Abiding by these guidelines for creating Word documents will provide adequate structure for the PDF conversion process and reduce the amount of subsequent editing needed to the PDF.
Converting to PDF
Once the source document is structured properly, it can be converted to PDF from Microsoft Word. To do this, go to the Acrobat tab and click Preferences. Make sure "Create Bookmarks", "Add Links", and "Enable Accessibility and Reflow with tagged Adobe PDF" are selected. This will ensure that Adobe Acrobat picks up on the accessibility structure built into the document. Once preferences are changed, click Create PDF. Once the PDF is created, you can do some minor editing in Adobe Acrobat Pro as instructed below.
Check Tag Tree: If your source document was well structured, there should be minimal editing required. However, it is always good to check. In Acrobat, go to View > Show/Hide > Navigation Panes and click Tags. This will bring up a panel that contains the tag tree. Go through the tree and make sure that all content in the document is tagged. If there is untagged content, remove it in Acrobat or modify it in the source document.
Remove Empty Tags: Delete any empty tags in the tag tree.
Reading Order: Check that the document flows in the correct order by going to View > Show/Hide > Navigation Panes and clicking Order. If content is out of order, simply drag it into its correct place in the tag tree. Do not rely on the visual presentation of information in the page to guarantee reading order. Use View > Zoom > Reflow to check the reading order visually (remember to uncheck this if you want to go back to editing.)
Check Document Language: Make sure that the document language is set by going to File > Properties > Advanced. If a language is not selected, select it here from the menu.
Check Images: Check that all images have an alt text description. You can see this is the Order panel. If there are images with missing alt text descriptions, go back to the source document and add them.
Check Data Tables: If your source document has data tables, use the Tags Panel to make sure that they are tagged correctly.
Check Links: Make sure that all active links are tagged correctly in the Tags Panel and work correctly.
Display Document Title: To display the document title instead of the file name, go to File > Properties > Initial View and select Document title from the Show drop down box.

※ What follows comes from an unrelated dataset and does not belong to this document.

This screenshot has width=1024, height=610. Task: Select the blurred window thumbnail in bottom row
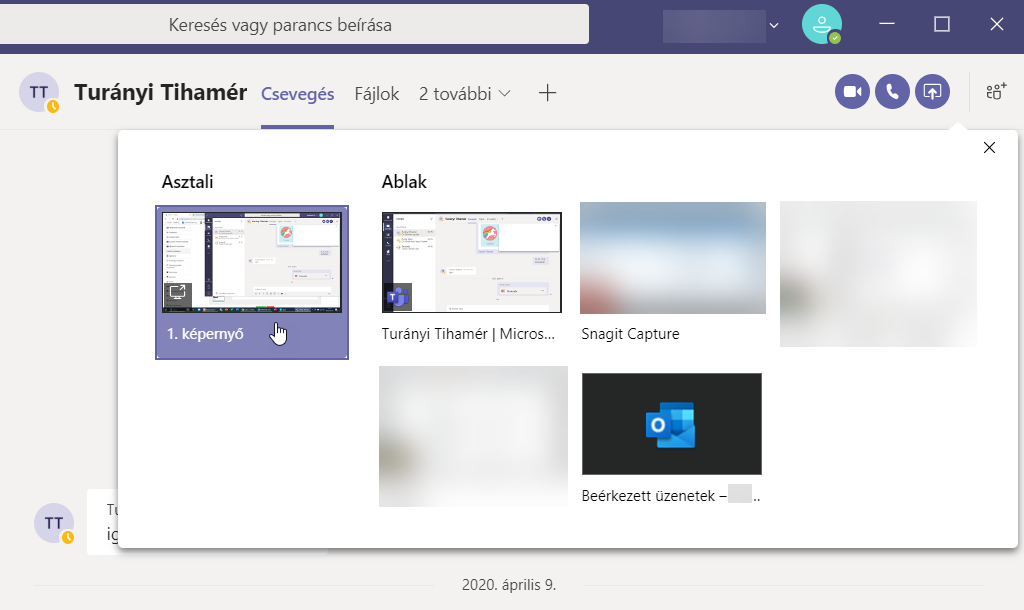pyautogui.click(x=473, y=436)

There are other tools in Acrobat Pro available to ensure accessibility. Go to Tools > Accessibility and select Full Check to check the entire document for issues. The Accessibility tool also gives users the ability to correct missing alt text and correctly tag form fields from within Acrobat Pro.
Avoid using scanned documents. If you have scanned a document that you want included in a PDF for the web, it must be recreated (using the proper structuring described above) in a publishing program such as Microsoft Word and converted to PDF.
Testing for Accessibility
To ensure that your document is accessible and functions properly, visit the NVDA website and download their open source screen reader application. This will allow you to double-check the order of your document and ensure that it will be read correctly by such devices.
Please note that while third-party applications are available for installation on home computers, they must be installed by ITS on HFC systems. If you need NVDA installed to your HFC computer please submit a request ticket to ITS.
Additionally, Adobe Acrobat Pro has a Read Out Loud function that you can use by going to View > Read Out Loud > Activate Read Out Loud. This is similar to a screen reader and will give you a good idea of how your document might be read by someone using a similar device.